This afternoon (10/24/13), from 4-7pm there will be a forum with New York State Education Commissioner Steve King at Albany’s Harriet and Stephen Myers Middle School on the implementation of the Common Core Standards in New York’s schools.
Expect it to be feisty. After all, the commission canceled his original round of forums after parents got cranky in Poughkeepsie about being lectured and then being interrupted during the modest comment period they got. Then this forum, the first of the hastily arranged replacements, was scheduled for 4-6pm, with people needing to line up beforehand to get a slot to speak, essentially shutting out a wide swath of parents. It was extended to 7 in the face of mockery about King not being able to take the heat, but I don’t know if that will actually allow a wider range of people who can’t make it there at 3:15 to speak.

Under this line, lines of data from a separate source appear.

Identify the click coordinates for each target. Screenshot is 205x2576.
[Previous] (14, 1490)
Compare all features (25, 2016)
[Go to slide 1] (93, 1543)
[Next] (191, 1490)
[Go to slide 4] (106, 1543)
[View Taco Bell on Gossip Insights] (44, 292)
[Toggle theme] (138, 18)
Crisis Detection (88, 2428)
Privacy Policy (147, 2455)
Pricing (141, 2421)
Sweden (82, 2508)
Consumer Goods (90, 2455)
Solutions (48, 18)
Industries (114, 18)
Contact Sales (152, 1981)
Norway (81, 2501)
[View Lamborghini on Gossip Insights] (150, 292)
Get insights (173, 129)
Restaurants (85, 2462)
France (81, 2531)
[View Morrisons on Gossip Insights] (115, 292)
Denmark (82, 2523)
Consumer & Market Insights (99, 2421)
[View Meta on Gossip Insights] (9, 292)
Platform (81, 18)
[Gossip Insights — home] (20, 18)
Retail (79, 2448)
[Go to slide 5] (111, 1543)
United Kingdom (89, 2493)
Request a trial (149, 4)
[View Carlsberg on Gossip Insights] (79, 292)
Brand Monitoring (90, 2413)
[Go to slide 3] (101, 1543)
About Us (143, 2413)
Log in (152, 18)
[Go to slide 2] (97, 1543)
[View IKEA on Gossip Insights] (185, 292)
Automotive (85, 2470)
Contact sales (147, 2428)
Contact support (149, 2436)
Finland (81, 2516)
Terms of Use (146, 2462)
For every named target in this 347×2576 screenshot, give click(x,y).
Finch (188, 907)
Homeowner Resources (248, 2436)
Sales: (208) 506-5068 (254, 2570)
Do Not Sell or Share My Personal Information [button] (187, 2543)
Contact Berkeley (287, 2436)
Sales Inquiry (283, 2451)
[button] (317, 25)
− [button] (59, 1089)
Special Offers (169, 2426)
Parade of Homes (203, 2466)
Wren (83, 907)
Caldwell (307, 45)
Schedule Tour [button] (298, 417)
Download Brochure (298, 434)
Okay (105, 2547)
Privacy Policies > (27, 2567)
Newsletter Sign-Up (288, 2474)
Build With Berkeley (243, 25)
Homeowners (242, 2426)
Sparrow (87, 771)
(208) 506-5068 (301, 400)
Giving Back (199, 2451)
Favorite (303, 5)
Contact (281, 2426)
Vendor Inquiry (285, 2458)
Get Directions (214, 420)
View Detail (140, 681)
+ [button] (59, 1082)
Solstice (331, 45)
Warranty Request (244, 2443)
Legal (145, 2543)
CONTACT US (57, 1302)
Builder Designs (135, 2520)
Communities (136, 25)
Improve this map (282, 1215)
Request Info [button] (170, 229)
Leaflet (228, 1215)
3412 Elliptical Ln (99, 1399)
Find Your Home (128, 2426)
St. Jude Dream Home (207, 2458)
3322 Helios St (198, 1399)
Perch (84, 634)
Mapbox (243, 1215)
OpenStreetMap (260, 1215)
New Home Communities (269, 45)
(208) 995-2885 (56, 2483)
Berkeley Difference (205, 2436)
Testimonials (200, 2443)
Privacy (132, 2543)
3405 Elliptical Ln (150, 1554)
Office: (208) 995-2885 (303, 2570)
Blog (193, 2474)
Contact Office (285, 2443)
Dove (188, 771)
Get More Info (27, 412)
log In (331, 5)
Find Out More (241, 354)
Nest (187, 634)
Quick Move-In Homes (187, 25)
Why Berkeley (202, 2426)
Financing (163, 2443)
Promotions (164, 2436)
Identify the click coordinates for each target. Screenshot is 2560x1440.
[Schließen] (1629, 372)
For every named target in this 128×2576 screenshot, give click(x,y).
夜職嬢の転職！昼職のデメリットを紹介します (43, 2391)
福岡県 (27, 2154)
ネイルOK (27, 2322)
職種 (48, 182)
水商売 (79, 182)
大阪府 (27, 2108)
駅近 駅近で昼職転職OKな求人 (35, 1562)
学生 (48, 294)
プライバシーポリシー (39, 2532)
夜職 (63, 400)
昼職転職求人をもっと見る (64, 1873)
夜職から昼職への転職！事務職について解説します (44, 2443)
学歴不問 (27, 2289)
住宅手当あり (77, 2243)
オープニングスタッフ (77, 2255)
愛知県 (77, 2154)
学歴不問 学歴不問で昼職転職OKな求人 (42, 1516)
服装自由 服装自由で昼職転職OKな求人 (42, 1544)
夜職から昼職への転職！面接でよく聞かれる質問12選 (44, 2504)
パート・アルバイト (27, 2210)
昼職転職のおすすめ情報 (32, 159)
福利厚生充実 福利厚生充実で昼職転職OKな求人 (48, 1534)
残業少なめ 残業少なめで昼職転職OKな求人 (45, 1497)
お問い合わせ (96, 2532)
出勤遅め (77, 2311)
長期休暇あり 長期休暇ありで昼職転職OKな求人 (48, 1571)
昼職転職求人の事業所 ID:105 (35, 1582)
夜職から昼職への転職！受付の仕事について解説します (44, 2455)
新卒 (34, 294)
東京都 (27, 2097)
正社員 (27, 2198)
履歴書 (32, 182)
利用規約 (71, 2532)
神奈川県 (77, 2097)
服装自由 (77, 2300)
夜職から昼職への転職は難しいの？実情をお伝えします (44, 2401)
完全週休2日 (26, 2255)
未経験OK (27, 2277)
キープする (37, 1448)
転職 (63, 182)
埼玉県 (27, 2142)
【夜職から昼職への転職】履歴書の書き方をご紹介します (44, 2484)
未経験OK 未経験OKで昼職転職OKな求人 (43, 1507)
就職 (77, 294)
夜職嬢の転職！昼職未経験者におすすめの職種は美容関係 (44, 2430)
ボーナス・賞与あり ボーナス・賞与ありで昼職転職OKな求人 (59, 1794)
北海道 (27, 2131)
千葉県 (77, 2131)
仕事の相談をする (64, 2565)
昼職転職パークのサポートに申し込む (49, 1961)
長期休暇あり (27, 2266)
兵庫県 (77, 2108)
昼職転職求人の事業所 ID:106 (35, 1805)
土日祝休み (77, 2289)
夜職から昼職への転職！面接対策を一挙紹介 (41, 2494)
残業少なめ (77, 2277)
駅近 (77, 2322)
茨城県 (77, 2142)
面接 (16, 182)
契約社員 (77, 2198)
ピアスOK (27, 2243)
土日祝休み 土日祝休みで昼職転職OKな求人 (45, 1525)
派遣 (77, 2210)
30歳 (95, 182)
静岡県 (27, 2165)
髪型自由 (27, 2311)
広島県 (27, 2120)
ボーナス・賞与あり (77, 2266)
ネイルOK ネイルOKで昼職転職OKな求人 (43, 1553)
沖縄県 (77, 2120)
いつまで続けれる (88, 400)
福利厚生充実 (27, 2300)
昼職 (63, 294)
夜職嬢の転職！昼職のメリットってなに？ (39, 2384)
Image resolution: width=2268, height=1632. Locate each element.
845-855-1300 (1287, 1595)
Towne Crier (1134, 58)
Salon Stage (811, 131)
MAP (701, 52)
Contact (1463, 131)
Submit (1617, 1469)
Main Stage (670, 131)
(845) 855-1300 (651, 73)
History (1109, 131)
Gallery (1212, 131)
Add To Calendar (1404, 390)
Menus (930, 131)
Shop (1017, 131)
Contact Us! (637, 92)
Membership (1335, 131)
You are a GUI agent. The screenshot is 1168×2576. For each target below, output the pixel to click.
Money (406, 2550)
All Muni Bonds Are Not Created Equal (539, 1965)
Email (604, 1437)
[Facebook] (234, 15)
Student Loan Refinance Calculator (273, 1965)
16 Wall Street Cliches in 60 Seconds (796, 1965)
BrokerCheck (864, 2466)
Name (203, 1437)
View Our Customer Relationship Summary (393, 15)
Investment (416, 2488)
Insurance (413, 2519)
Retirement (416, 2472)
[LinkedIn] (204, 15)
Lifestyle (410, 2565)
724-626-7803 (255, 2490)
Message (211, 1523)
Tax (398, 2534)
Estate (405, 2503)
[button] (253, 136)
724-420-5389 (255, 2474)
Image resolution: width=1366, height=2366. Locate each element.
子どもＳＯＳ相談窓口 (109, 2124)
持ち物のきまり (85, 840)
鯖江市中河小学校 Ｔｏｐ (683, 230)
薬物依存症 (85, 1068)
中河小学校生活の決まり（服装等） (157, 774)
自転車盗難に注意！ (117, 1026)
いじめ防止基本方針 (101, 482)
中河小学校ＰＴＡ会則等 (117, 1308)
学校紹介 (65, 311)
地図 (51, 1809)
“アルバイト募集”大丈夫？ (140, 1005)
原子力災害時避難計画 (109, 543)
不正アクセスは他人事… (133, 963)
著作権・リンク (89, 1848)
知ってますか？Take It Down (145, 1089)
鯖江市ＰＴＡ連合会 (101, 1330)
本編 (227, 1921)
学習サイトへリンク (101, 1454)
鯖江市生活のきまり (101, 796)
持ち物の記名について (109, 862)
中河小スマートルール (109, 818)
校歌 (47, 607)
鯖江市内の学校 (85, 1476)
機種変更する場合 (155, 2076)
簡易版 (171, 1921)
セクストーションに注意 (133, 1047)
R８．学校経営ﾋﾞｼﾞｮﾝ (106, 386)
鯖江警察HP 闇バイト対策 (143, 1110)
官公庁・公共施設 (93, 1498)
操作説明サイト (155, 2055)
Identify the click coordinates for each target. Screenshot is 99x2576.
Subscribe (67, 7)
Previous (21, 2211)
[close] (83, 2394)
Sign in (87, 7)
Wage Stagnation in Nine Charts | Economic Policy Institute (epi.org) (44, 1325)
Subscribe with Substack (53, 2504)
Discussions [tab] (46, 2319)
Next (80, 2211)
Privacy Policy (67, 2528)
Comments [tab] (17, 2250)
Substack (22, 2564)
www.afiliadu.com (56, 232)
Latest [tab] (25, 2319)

Now while King is feeling the heat, it seems there’s also a need for more light around the subjects that parents and teachers are angry about. I’m no expert, but here are a few important points I’ve teased out that I think are good to keep in mind going in:
The Common Core Standards are standards, not curriculum. There are two major, very different sets of critiques of the standards themselves. One is a very serious concern that they emphasize academics too early, pushing kindergarteners on things like sight words and not recognizing the developmental appropriateness of play and a range of ages of reading onset. The other is a set of not-fact-based right-wing fear-mongering about how Obama wants to indoctrinate your kids to be “Soviet Men” who think evolution and climate change are real. Let’s be clear: outside of the early years, the standards are aiming for good things—critical thinking, cross-disciplinary connections, etc. And they weren’t created by Obama. Let’s not let the other critiques get drowned in that garbage.
There is a big, humongous caveat to the “standards not curriculum” point. And that is that the common core is being implemented tied to even more high-stakes testing, multiple times per year. There are two major problems with this. First, there’s the whole bundle of problems with over testing itself that is just getting magnified: our kids losing so much learning time to tests, tests being horrible ways to measure many if not most children’s progress, high-stakes testing putting horrible, anxiety-inducing pressure on teachers and students alike, and teaching to the test. The idea that you can drive teaching by test results reduces to absurdity, quickly, as this teacher describes. This is the “education reform” movement
Second, if the tests are so damn important, then there’s unacceptable pressure to buy the curriculum put out by the corporations who make the tests. I’d like to see a law against any one company being allowed to produce both, frankly. That’s a racket that a first grader could identify as unfair.
So, the whole idea of teachers having freedom to figure out various ways to implement the Common Core Standards in their classrooms is great in theory, but it’s not panning out in reality, say too many teachers. And this is going to be even more true in the schools that face more pressure on test scores because of the socioeconomic struggles of their students. Other teachers point out that the curricula they’ve been handed has been hurriedly written and is untested, not “aligned” as the term goes, to even show that it really helps kids learn what they are supposed to learn. This is a train wreck.
At roughly the same time, leading to quite a bit of confusion, New York has also been rolling out a whole other set of teacher evaluation standards, which include some testing. Known as the APPR (Annual Professional Performance Review), they evaluate teachers based on improvements in scores on a state test (20 percent), a collectively bargained other testing assessment (20 percent), and a set of collectively bargained other measures. Because it’s negotiated at the local level, what this looks like varies. Measuring improvement versus absolute scores sounds like a good idea to me, but the problem is it has added even more time and emphasis on assessments, uncoordinated with the others.
New York has choices. Without demonizing the principles behind the Common Core Standards, we can still choose to put on the brakes and do this better. We can choose to hold all our kids to consistent, high, 21st-century standards without testing them to death, and let teachers teach. We need to let Commissioner King know that we expect him to make better choices going forward.